• PAGE TEXT:
That wasn't the behavior I saw though when doing (cell= @x). So am I mistaken about the behavior I think I observed, or does it not really correspond to ((formula deref) x)?

alandipert06:12:52

hm i'm surprised by that too

alandipert06:12:57

i'll try an experiment here, 1 sec

puzzler06:12:59

The behavior I observed was that if you did (def x (cell 123)), I got seemingly the same result with (cell= x) and (cell= @x).

puzzler06:12:21

Or specifically, (cell= (println x)) and (cell= (println @x)).

puzzler06:12:49

Reading through some of the docs, it seemed like maybe the second example was a non-reactive version that evaluates the @x once.

puzzler06:12:01

But this wasn't apparent through my println examples.

alandipert06:12:10

that would need to be ~@x i think

alandipert06:12:15

i will check out the docs also

puzzler06:12:07

From the docs: (defc d {:x @a}) ;; cell containing the map {:x 42} where a is (cell 42).

• REQUEST: Copy the chat log above about cell formulas word for word, in full.

• SUPPLIED RECORDS:
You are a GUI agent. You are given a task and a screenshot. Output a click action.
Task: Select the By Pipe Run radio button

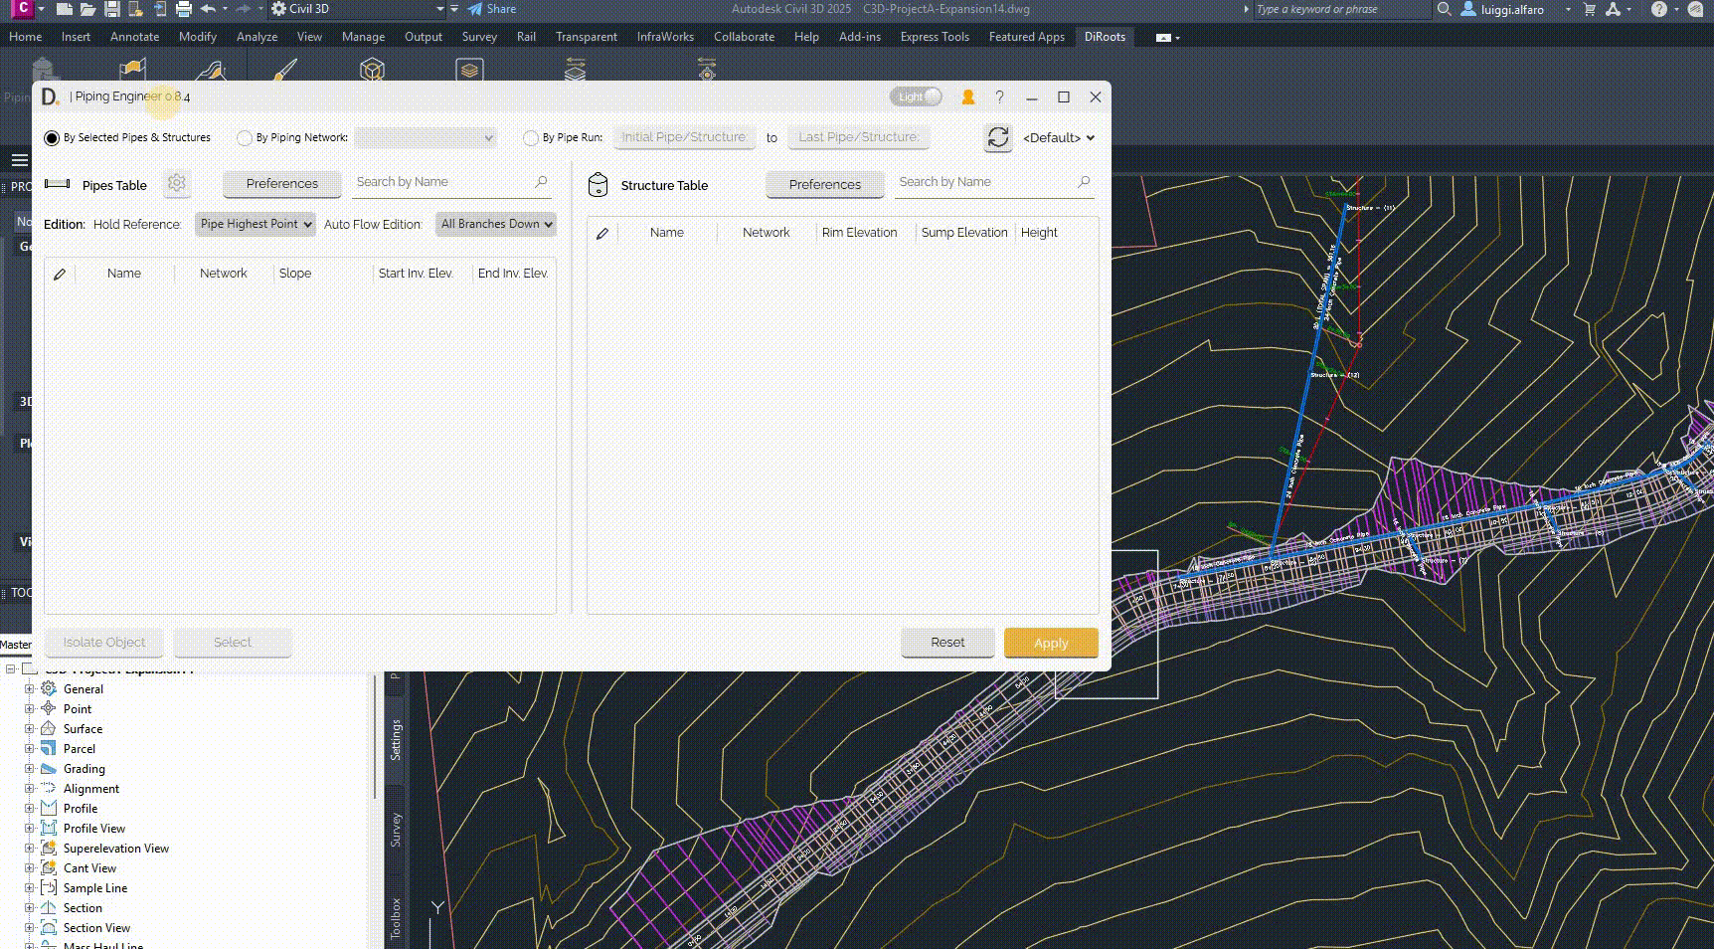(x=531, y=138)
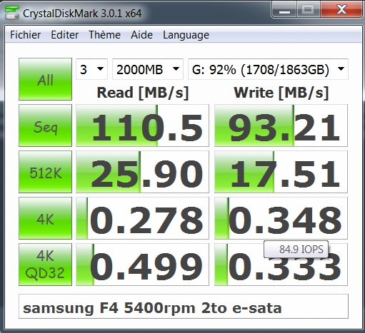Viewport: 365px width, 333px height.
Task: Open the Fichier menu
Action: coord(25,35)
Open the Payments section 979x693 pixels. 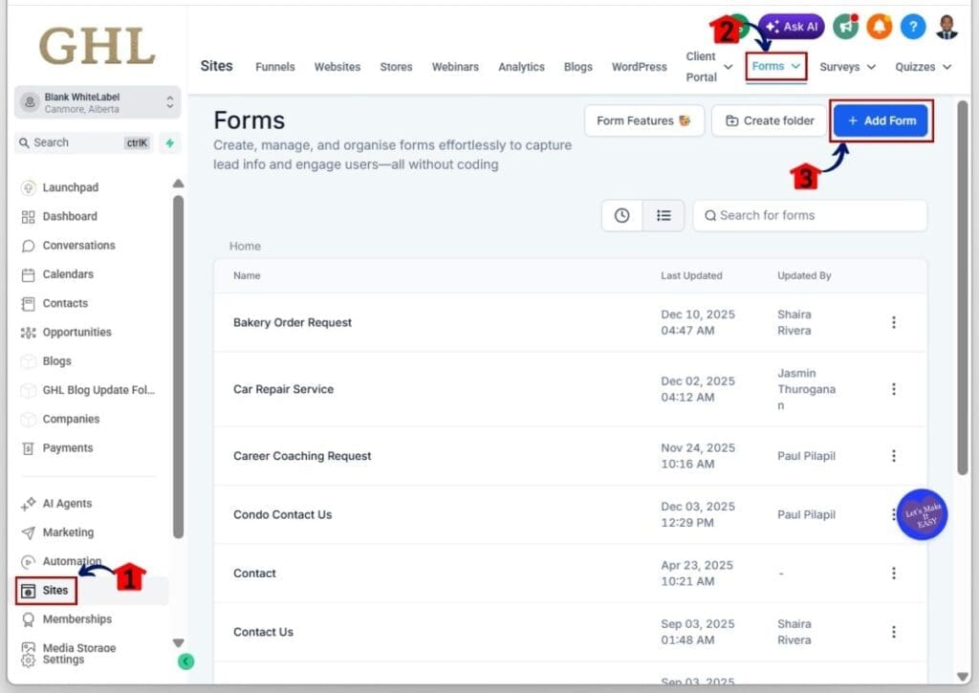[x=68, y=447]
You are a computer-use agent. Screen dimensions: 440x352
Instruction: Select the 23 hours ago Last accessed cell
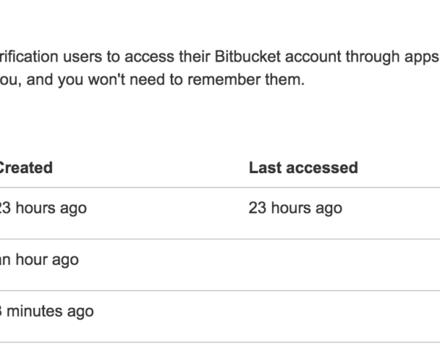(296, 208)
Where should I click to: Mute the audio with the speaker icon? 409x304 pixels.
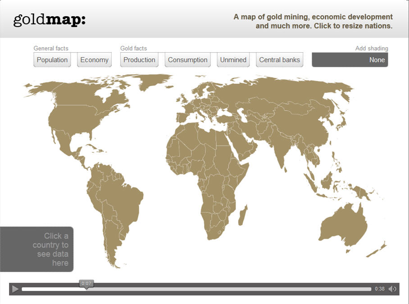(x=392, y=289)
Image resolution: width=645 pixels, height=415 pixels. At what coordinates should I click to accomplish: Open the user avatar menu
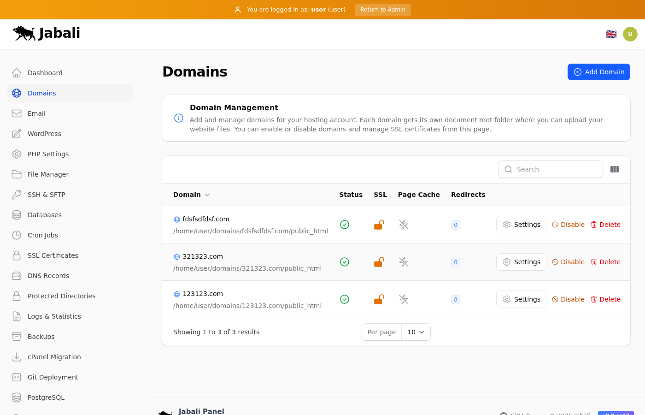630,34
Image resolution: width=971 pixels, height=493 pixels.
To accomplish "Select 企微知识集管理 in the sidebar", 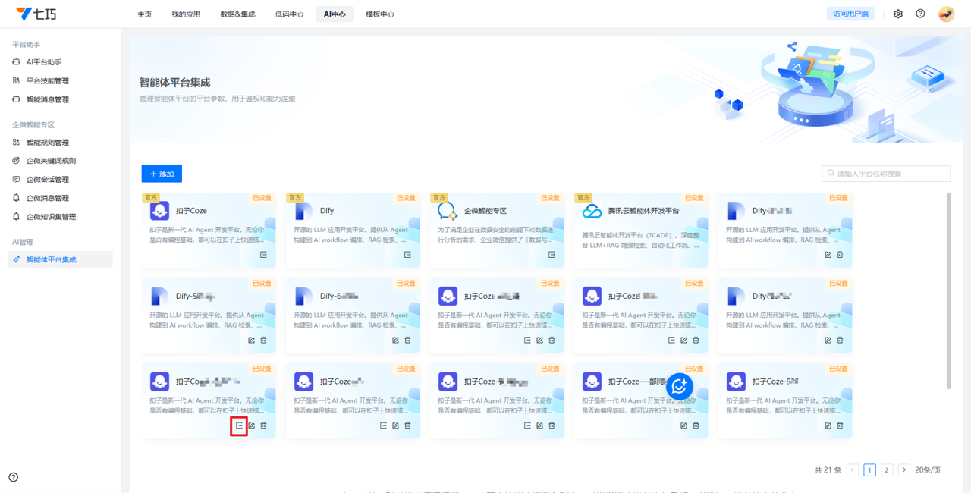I will (51, 217).
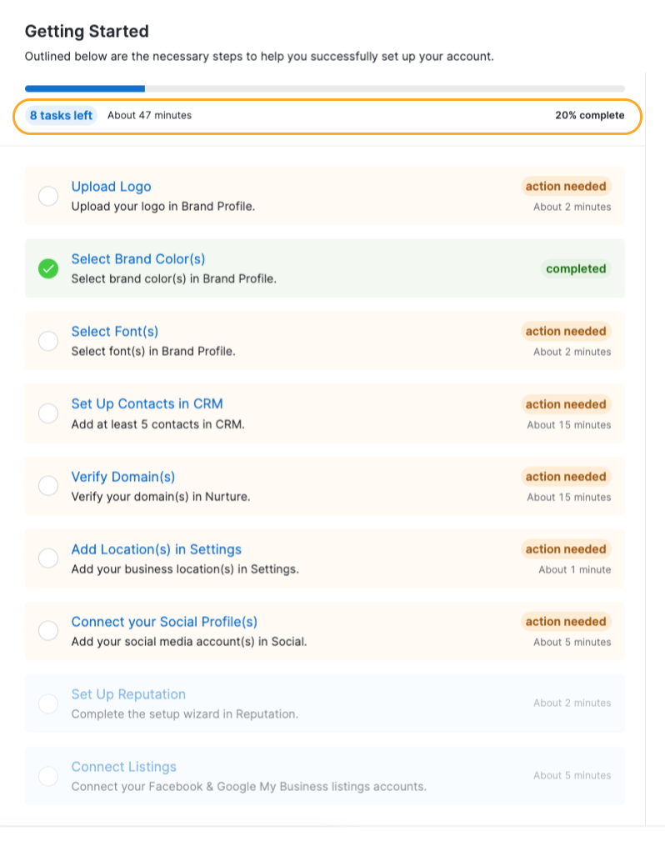
Task: Click the setup progress bar
Action: 325,88
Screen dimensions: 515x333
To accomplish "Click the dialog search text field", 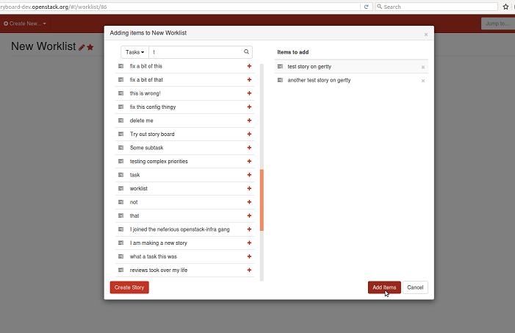I will click(x=196, y=52).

• EXERCISE RESPONSE:
That wasn't the behavior I saw though when doing (cell= @x). So am I mistaken about the behavior I think I observed, or does it not really correspond to ((formula deref) x)?

alandipert06:12:52

hm i'm surprised by that too

alandipert06:12:57

i'll try an experiment here, 1 sec

puzzler06:12:59

The behavior I observed was that if you did (def x (cell 123)), I got seemingly the same result with (cell= x) and (cell= @x).

puzzler06:12:21

Or specifically, (cell= (println x)) and (cell= (println @x)).

puzzler06:12:49

Reading through some of the docs, it seemed like maybe the second example was a non-reactive version that evaluates the @x once.

puzzler06:12:01

But this wasn't apparent through my println examples.

alandipert06:12:10

that would need to be ~@x i think

alandipert06:12:15

i will check out the docs also

puzzler06:12:07

From the docs: (defc d {:x @a}) ;; cell containing the map {:x 42} where a is (cell 42).